*Goal:*
Put every line of the records below into a numbered list, dropping blank lines and leaving out the pictures.

*Text and element pointing records:*

..........

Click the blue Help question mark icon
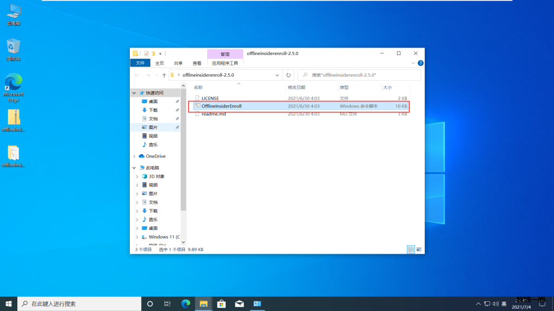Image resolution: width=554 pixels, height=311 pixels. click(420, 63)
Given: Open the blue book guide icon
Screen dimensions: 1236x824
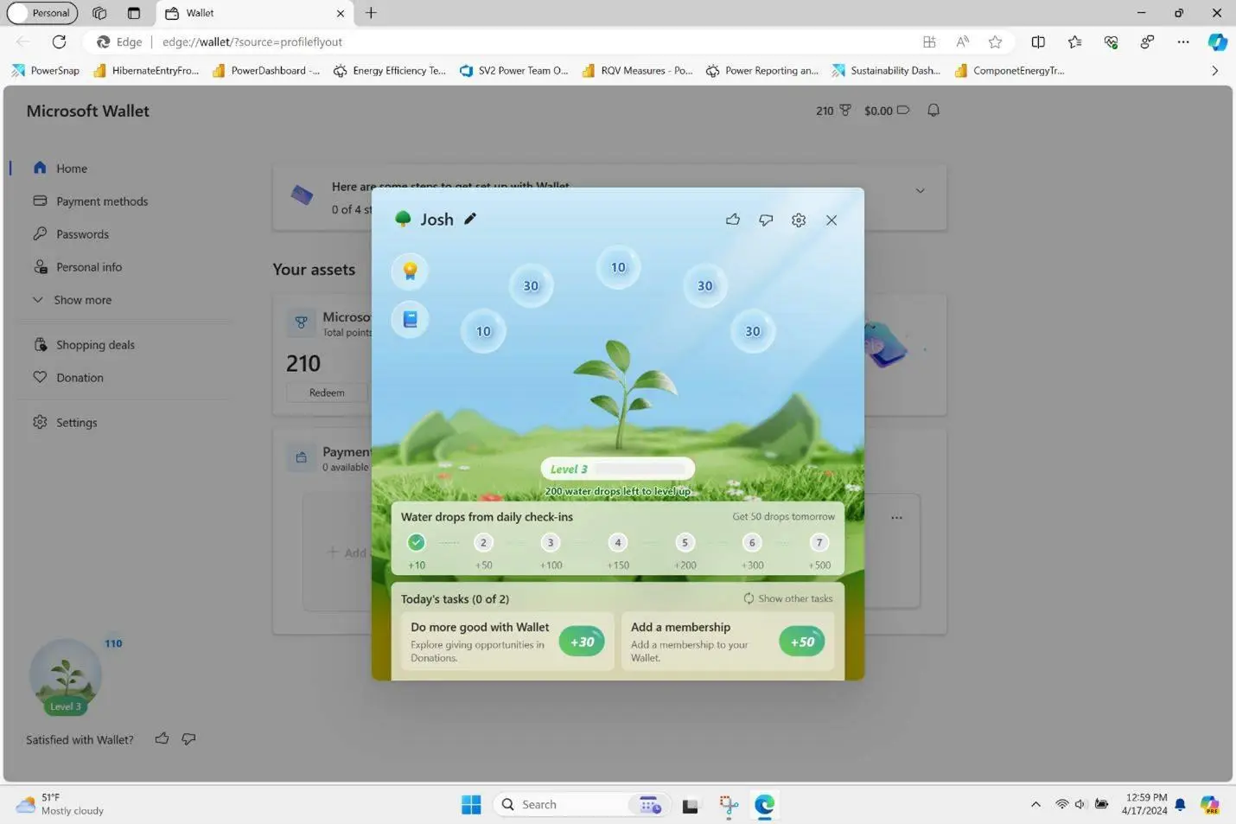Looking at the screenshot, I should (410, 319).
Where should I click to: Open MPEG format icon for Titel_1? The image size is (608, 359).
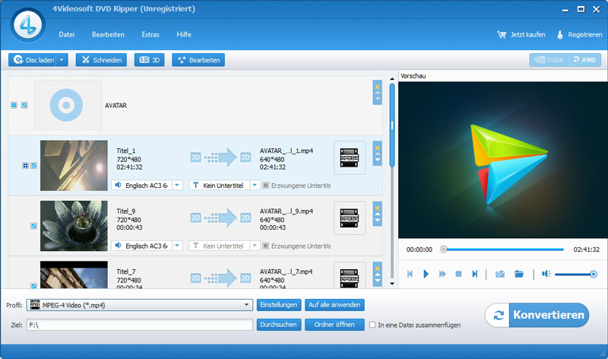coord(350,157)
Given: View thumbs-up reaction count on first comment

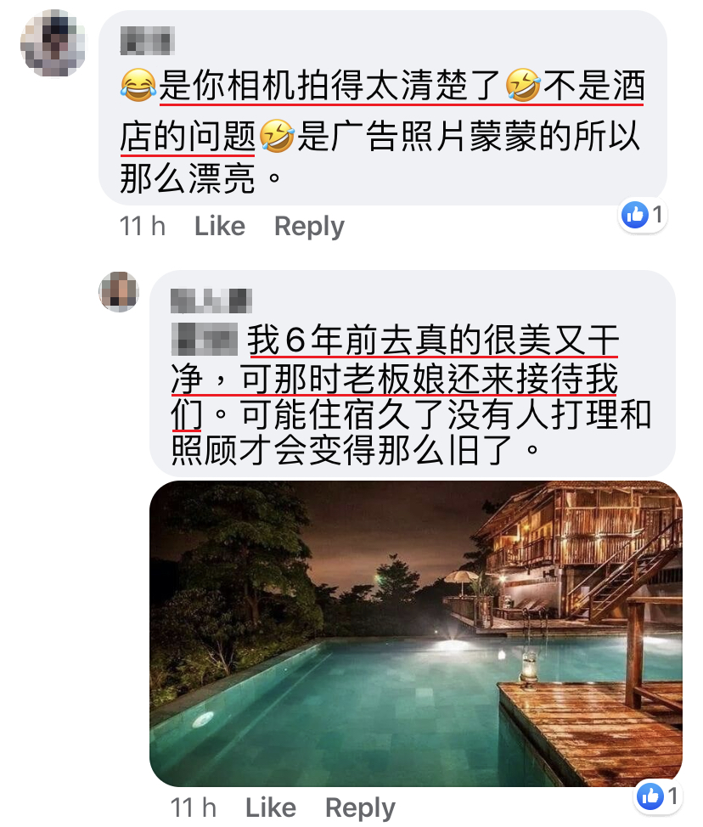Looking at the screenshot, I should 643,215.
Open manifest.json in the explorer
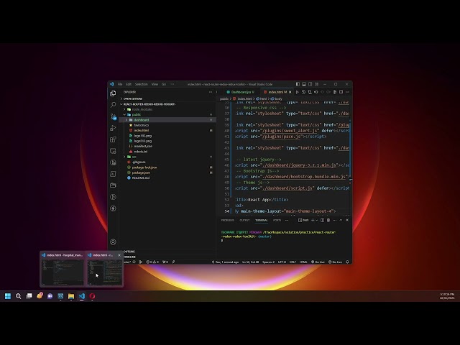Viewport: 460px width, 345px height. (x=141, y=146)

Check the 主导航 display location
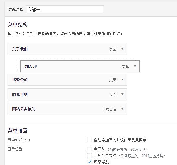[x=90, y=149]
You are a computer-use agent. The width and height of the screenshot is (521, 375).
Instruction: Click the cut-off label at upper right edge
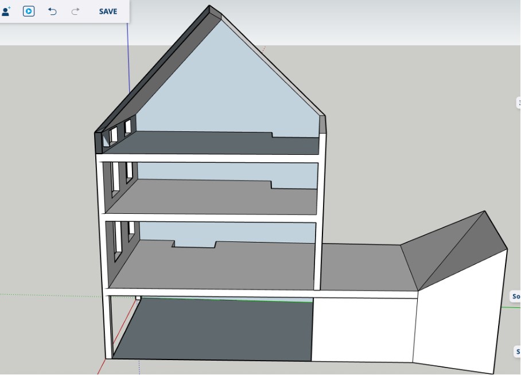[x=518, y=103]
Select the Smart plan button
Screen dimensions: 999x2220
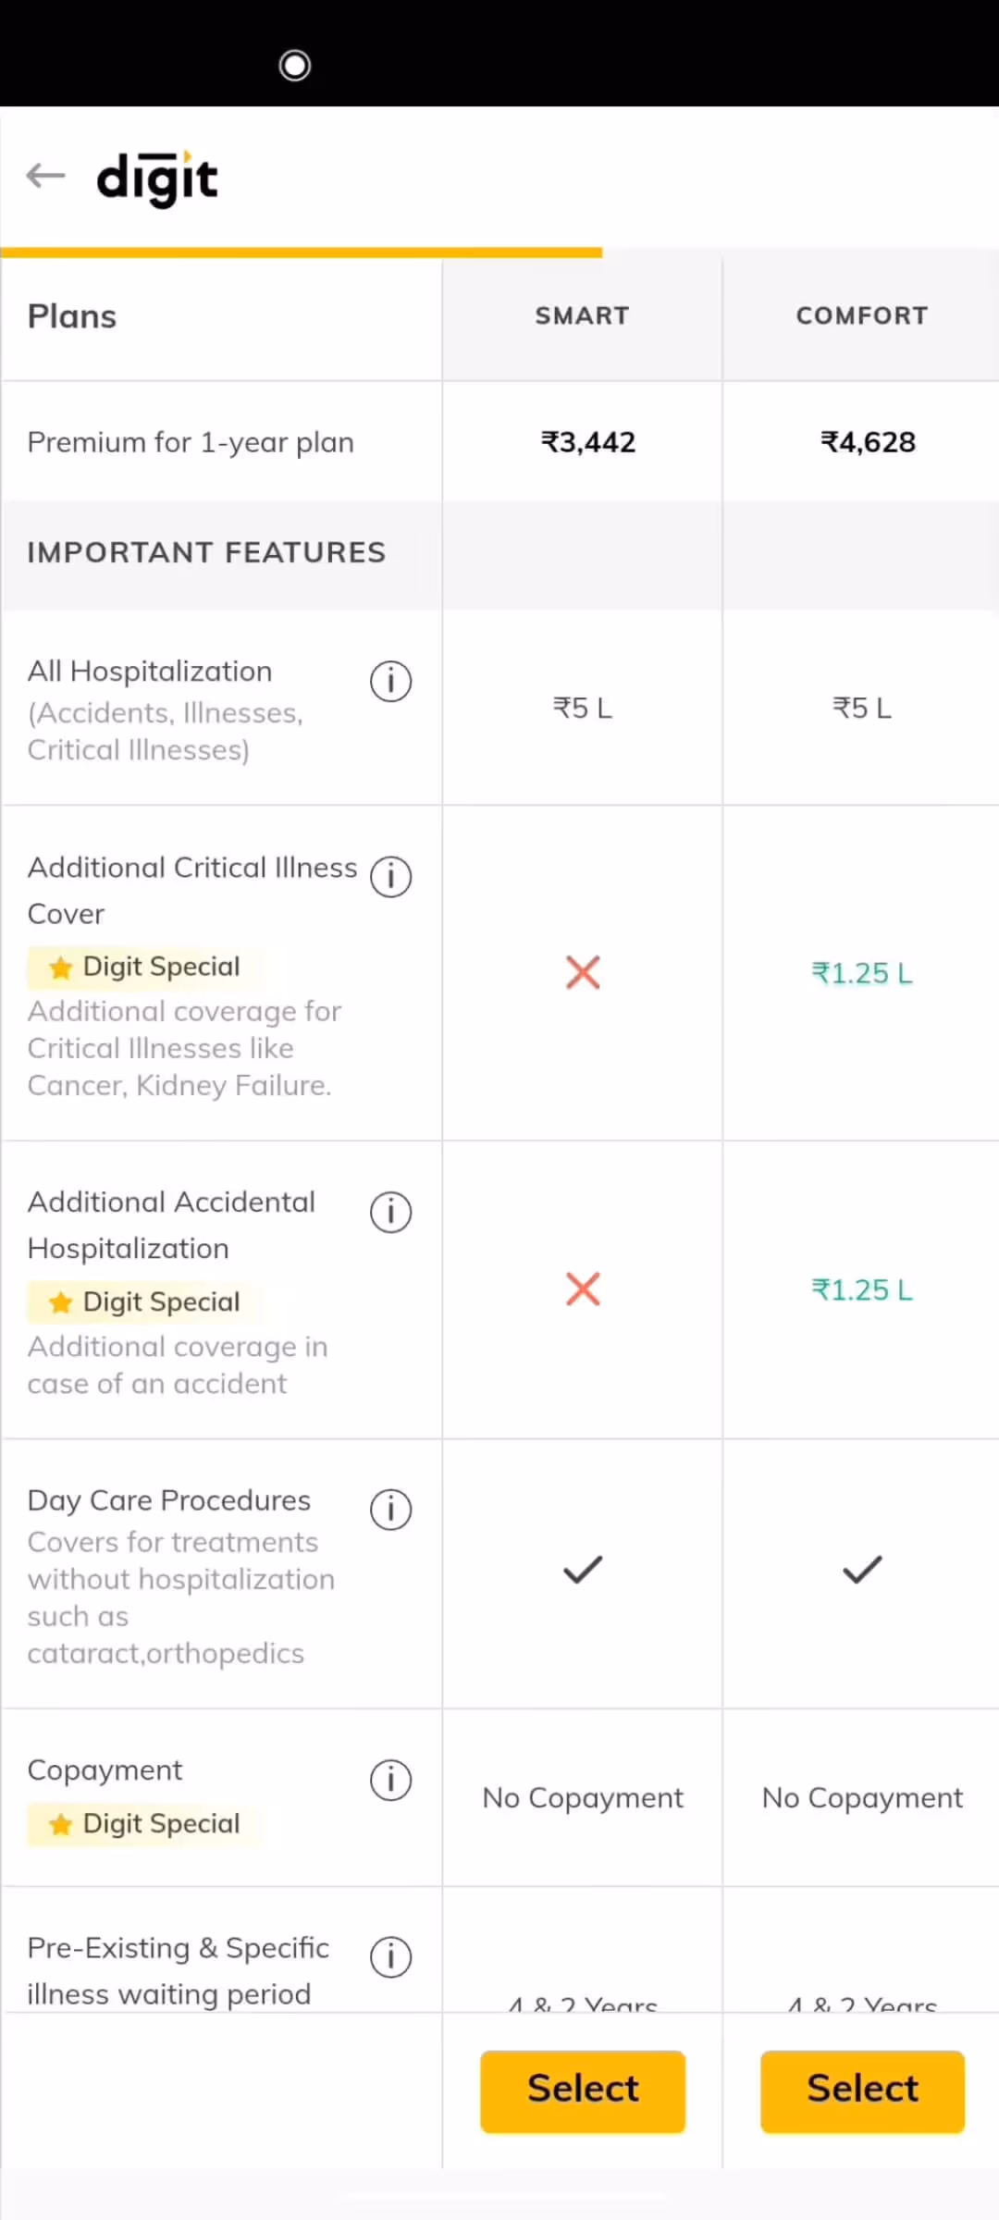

..........

*The reply:*
1. Click the blue Help question mark icon
2. Image resolution: width=554 pixels, height=311 pixels. click(420, 63)
3. Given: Open the blue book guide icon
4. Screen dimensions: 1236x824
5. Looking at the screenshot, I should (410, 319).
6. Where should I click to: Open MPEG format icon for Titel_1? The image size is (608, 359).
7. coord(350,157)
8. Given: View thumbs-up reaction count on first comment
9. Looking at the screenshot, I should 643,215.
10. Open manifest.json in the explorer
11. Viewport: 460px width, 345px height. (x=141, y=146)
12. Check the 主导航 display location
13. [x=90, y=149]
14. You are a computer-use agent. The width and height of the screenshot is (521, 375).
15. Instruction: Click the cut-off label at upper right edge
16. [x=518, y=103]
17. Select the Smart plan button
18. Screen dimensions: 999x2220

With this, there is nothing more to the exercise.